You can’t go a second on the internet these days without coming across scammers, spammers, clickbait and malvertisements. If you haven’t discovered browser plugins like Adblocker, or you simply just accidentally clicked on an ad on the sidebar of the website you’re perusing—you may have seen this side of the ‘net. Liking and reacting to meme and celebrity pages on Facebook leads to the same insidiousness. However, the most insidious of these are those that appear in your email’s Junk folder. You may just think it’s full of Nigerian scammers asking for you to wire them money or “pharmacists” as fake as YourMexicanDoctor.com from Grand Theft Auto, but the junk folder is a minefield of entertainment. Granted you don’t click on any of their links!
A few years ago, I used to visit a site called SlushpileHell that critiqued terrible query letters to literary agents. The anonymous literary agent made snarky analyses and comments about the various aspiring authors and their entertaining, cringeworthy manuscripts. While the site has been inactive for a few years, I thought I would emulate the style of SlushpileHell by critiquing a few of the—what else can I say?—humorous junk emails that I receive.
First of all, let’s check out my junk folder. Most of it seems pretty boring and unassuming, right?
Wait, what’s that—a Clementine Ford Service? I reviewed Clementine Ford’s book Fight Like a Girl back in January, so it’s pretty interesting that these spammers want me to sign up to a Facebook-esque service (given the second link) all about Australia’s #1 radical feminist. But what she has to do with french fries leaves me baffled.
Signing up to the CLEMENTINE FORD service contains a few interesting quirks, namely vounchers for appraisals of pinned tweets, installing Australian writing prizes, and 50 off accessories and garments on something that is distinctly not an accessory or garment. What is it 50 off? 50 human souls? 50 glasses of vodka and orange juice? 50 Donald Trump toupees? Best wish to you too, anonymous Russian scammer, but I’m afraid I’ll have to pass.

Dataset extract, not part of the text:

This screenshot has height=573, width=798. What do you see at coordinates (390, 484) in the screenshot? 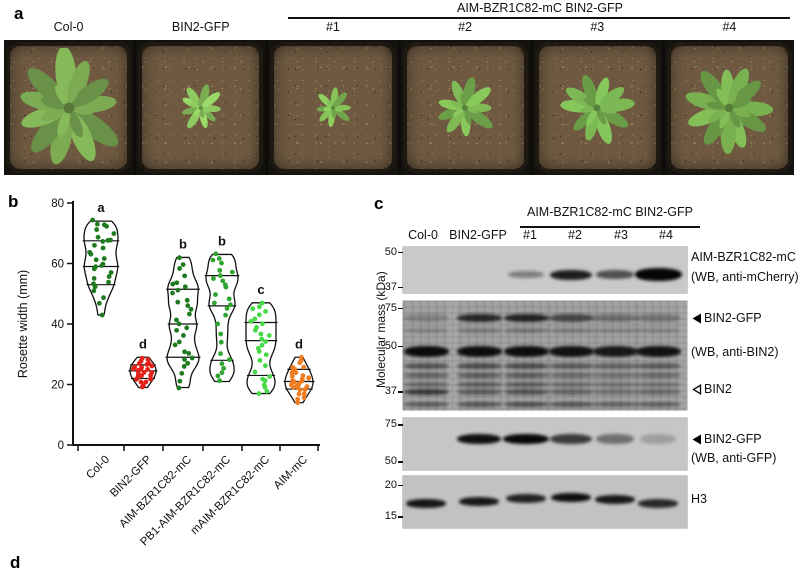
I see `molecular-mass-marker: 20` at bounding box center [390, 484].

Next off, we scroll down to Memes Service, which is more of the same copy-paste as the previous email, albeit with a few interesting specials:
At least this time Mr. Terhune-the-Russian-scammer was bit more humorous. Maybe they should stick to writing comedies instead of serious links some sad sack will accidentally click on. I get it, I get it, I’ve spent far more time that I should have looking at the Gordon Ramsay “it’s just a sosig” memes, but I question how I can get a market appraisal? If by “market appraisal”, they mean Ramsay will shout that the sosig is too f**ing soggy, maybe I could understand. I can’t snicker at the first one—it’s only a matter of time before Italian Hand Gesture has bootleg paraphernalia up on eBay, Amazon and the $2 shop, because there most certainly will. Overall, more entertaining than the first one, but still an F for me. Maybe next time.
Not even one ounce of effort! Unlike Mr [insert-random-search-term] Service, the Viagra-Cialis people put absolutely all of 0% of effort into their message. Just “Click on this reliable safe link which is absolutely not safe”. Boring. F-.
Scrolling down, “Canadian Pharmacy” is more of the same, not even worth clicking on the link. If these were actually query letters, the YourMexicanDoctor scammers wouldn’t even be getting an F for effort. At least the Services provide entertainment. Turns out they weren’t always like this. Take an old email I received from them:
SlushpileHell—and every other query letter how-to—tells me that you need to start your query letter by referring to the agent or publisher by their correct name. I have no idea who Simon is, but these original spams also sent me spam addressed to, respectively, as Emily, Bethany, a Post Office csutomer, and even by a friend’s middle name. Considering I don’t even have a Tinder account, it’s amazing I have unchecked messages to view through the “special link”. At least you’ve been using “special link” from the beginning. Some things never change. Alas, a clear fail to you too.
At least they put some effort into pretending I had an account—in that case, Tinder. Sometimes they simply forget. Unfortunately, %searchdata% account has lost a potential member. Or is it %serchdata% without the “a”, I never remember. Whoops.
In the end, 100[%] of these emails failed. While they provide some passing entertainment, anyone with a cursory knowledge of the English language should not be fooled by these. Unfortunately, many people are fooled by this trash everyday, so hopefully this blog post has helped some of you out there in the blogosphere and around the world. If not, the situation is truly dire.